The Philharmonic co-commissioned John Corigliano’s song-cycle One Sweet Morning to commemorate the tenth anniversary of attacks on the World Trade Center and the Pentagon. Corigliano has set texts that are a broader meditation on war, by Czeslaw Milosz (on a community stunned by the coming of war), Homer (a particularly raw and explicit description of Patroclus’s methodical, one-by-one slaughter of Trojan warriors), Li Po (a woman who may have lost her husband and sons on the battlefield), and E. Y. (“Yip”) Harburg (on the hope for peace). The work breaks no new ground for Corigliano, and the heavy-handed, gimmicky handling of the Homer text is a serious aesthetic misfire, but the ominous opening song and lamenting Li Po setting are particularly effective, as is the worn-down longing that Corigliano’s music elicits in the hope-filled Harburg poem. Stephanie Blythe’s enormous yet invitingly warm voice – and what an amazing lower range she has – conveyed emotion and atmosphere with powerful effect, transcending the orchestra’s crushing fortissimos in Homer’s brutal re-counting of massacre. The Philharmonic gave a thrillingly colorful rendering, and Gilbert’s skills at balancing an orchestra suited this music very well.

The Seventh is Dvořák’s best symphony. Gilbert’s approach to it was a mixed bag, avoiding, for the most part, the work’s structural pitfalls, but with some jarring tempo shifts.
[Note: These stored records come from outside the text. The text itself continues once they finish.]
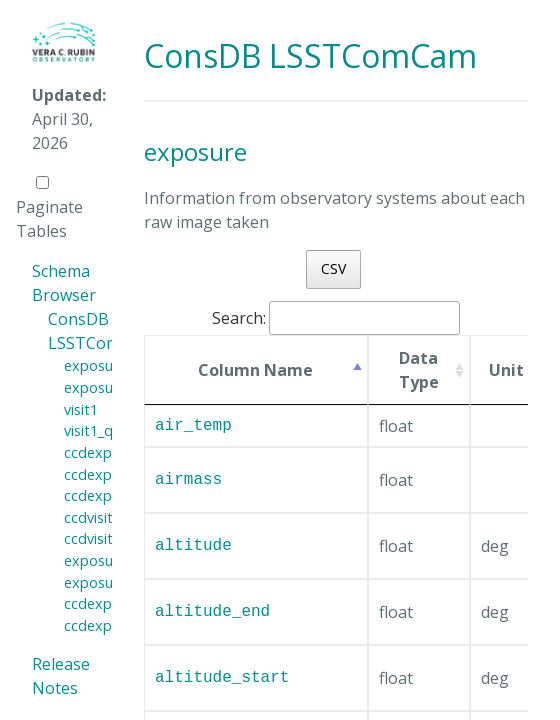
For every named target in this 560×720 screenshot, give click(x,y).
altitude (193, 546)
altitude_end (212, 612)
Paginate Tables (49, 209)
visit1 (81, 409)
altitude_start (222, 678)
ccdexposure (106, 452)
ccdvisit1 (92, 517)
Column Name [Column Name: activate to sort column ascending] (255, 370)
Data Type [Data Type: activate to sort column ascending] (419, 370)
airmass (188, 480)
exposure (95, 365)
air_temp (193, 426)
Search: (336, 318)
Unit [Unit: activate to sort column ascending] (506, 370)
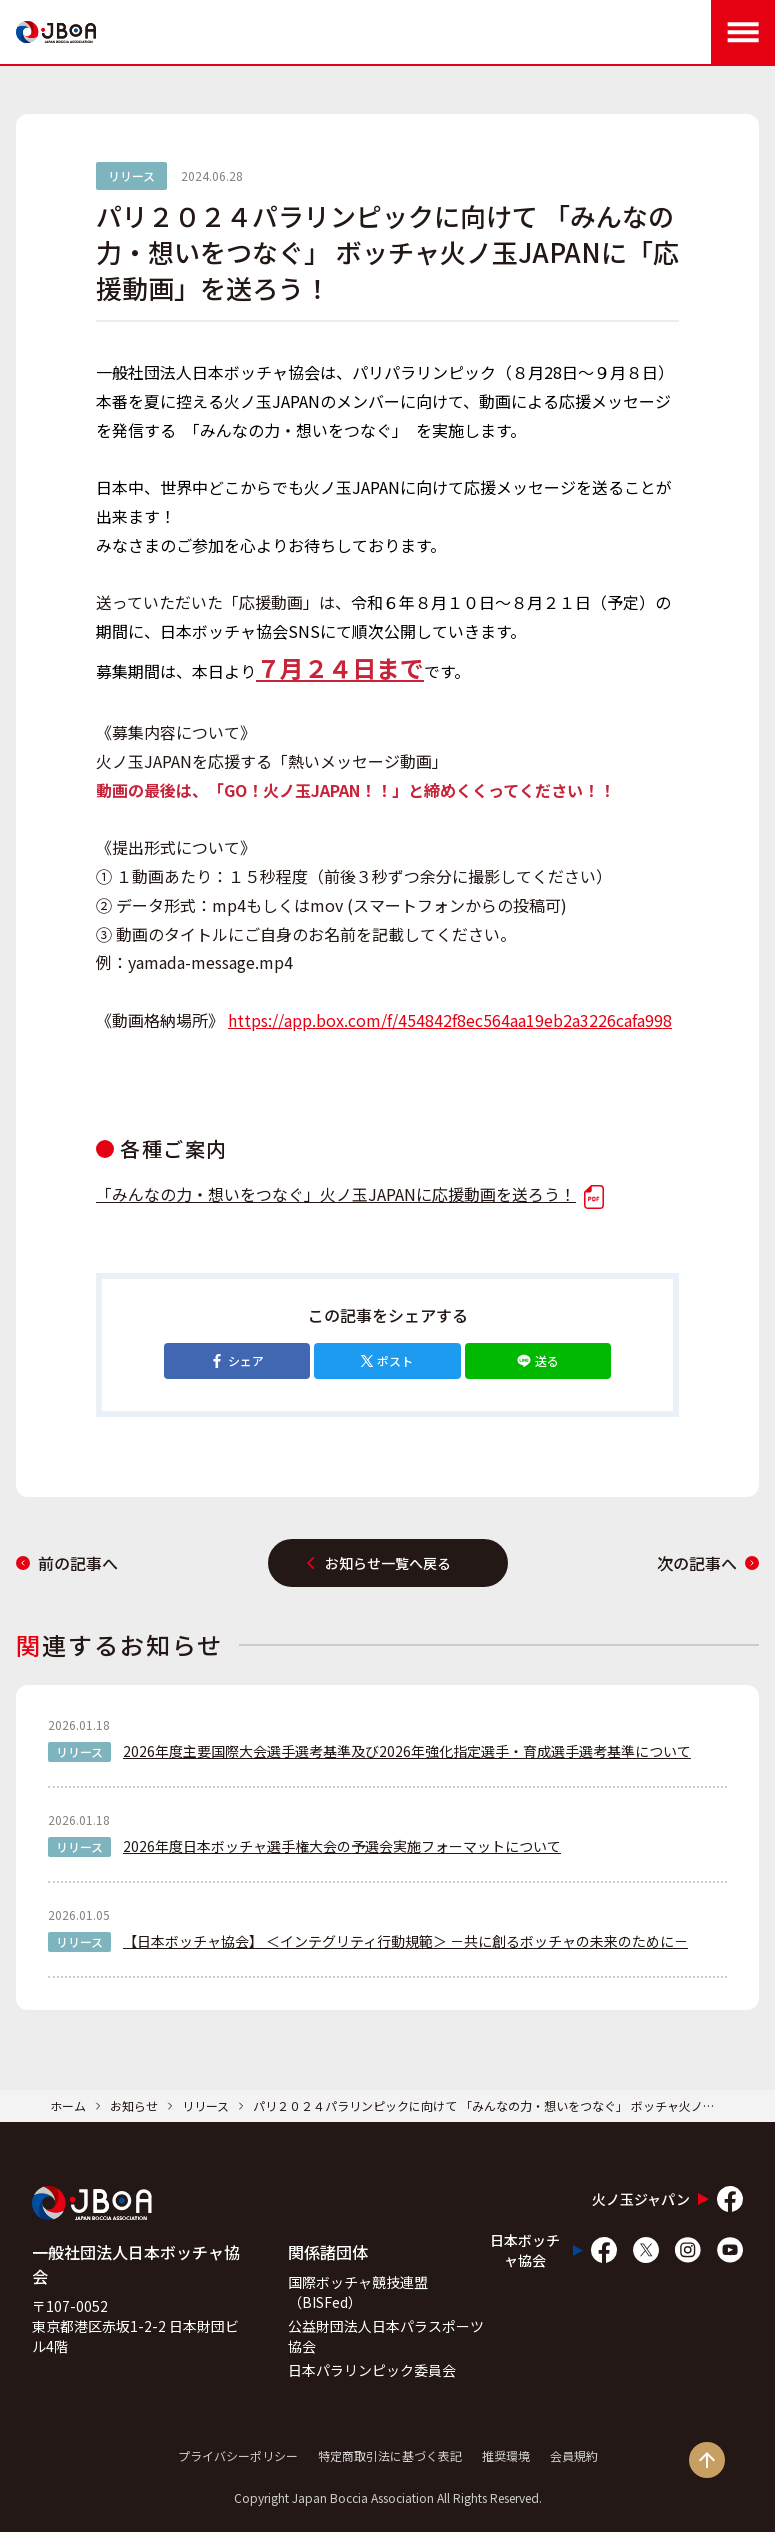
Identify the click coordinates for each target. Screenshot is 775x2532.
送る (538, 1360)
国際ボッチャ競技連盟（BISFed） (358, 2292)
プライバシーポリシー (238, 2455)
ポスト (387, 1360)
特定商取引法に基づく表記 (390, 2455)
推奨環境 (506, 2455)
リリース (205, 2105)
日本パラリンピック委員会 (372, 2370)
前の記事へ (67, 1563)
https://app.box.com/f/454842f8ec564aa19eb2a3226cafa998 (450, 1020)
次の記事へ (708, 1563)
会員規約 (574, 2455)
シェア (237, 1360)
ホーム (68, 2105)
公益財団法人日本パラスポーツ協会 (386, 2336)
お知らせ (134, 2105)
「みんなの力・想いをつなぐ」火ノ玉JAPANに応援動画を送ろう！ (350, 1194)
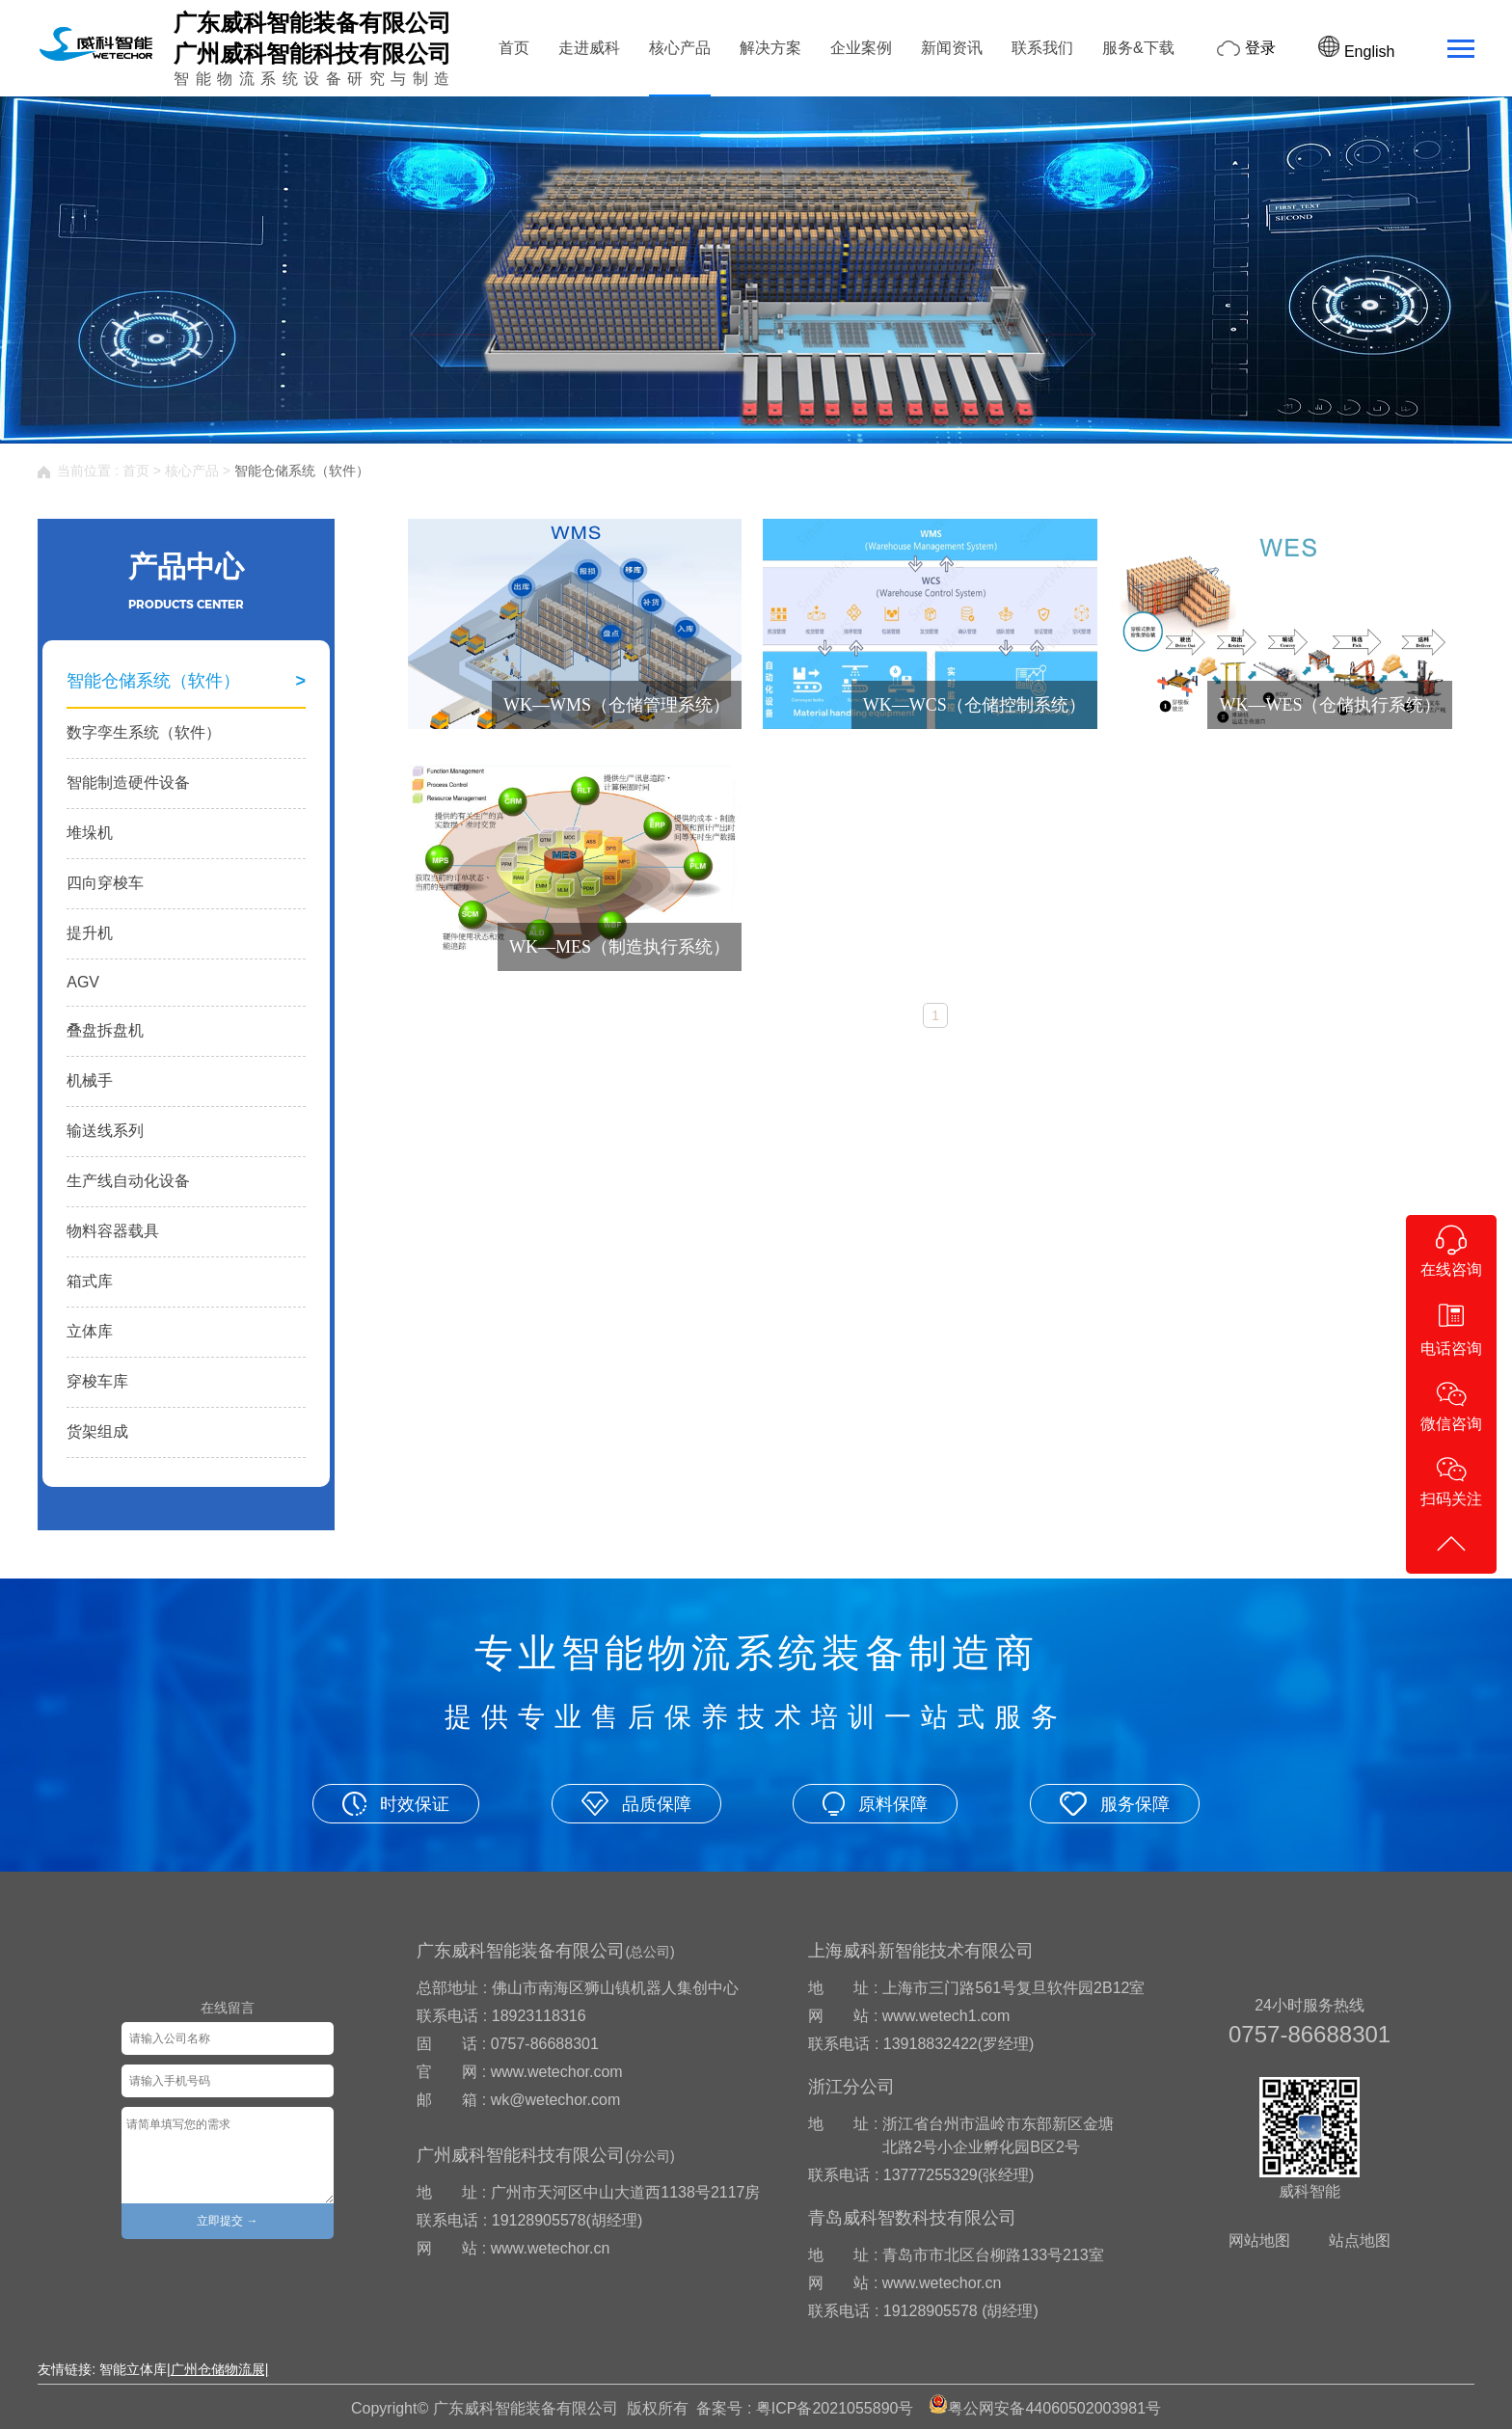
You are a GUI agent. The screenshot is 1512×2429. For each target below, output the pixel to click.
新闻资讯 (952, 48)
In the opening movement, the first theme suffered from soft-edged articulation, but caught well were the contrasting, delicate mood of the second theme and the hairpin-turn contrasts of the tricky development section, ratcheting up the tension in the high-voltage coda. The Adagio was a bit more sugary than customary, but nevertheless bucolic, and the scherzo’s contrasting articulations in the strings were particularly effective without sounding exaggerated – although the tempo was somewhat lingering. The finale’s opening was ominous enough, but despite some extreme tempo shifts, the music unfolded with plenty of drama, Gilbert and the very-in-form Philharmonic more physically engaged than has been the case.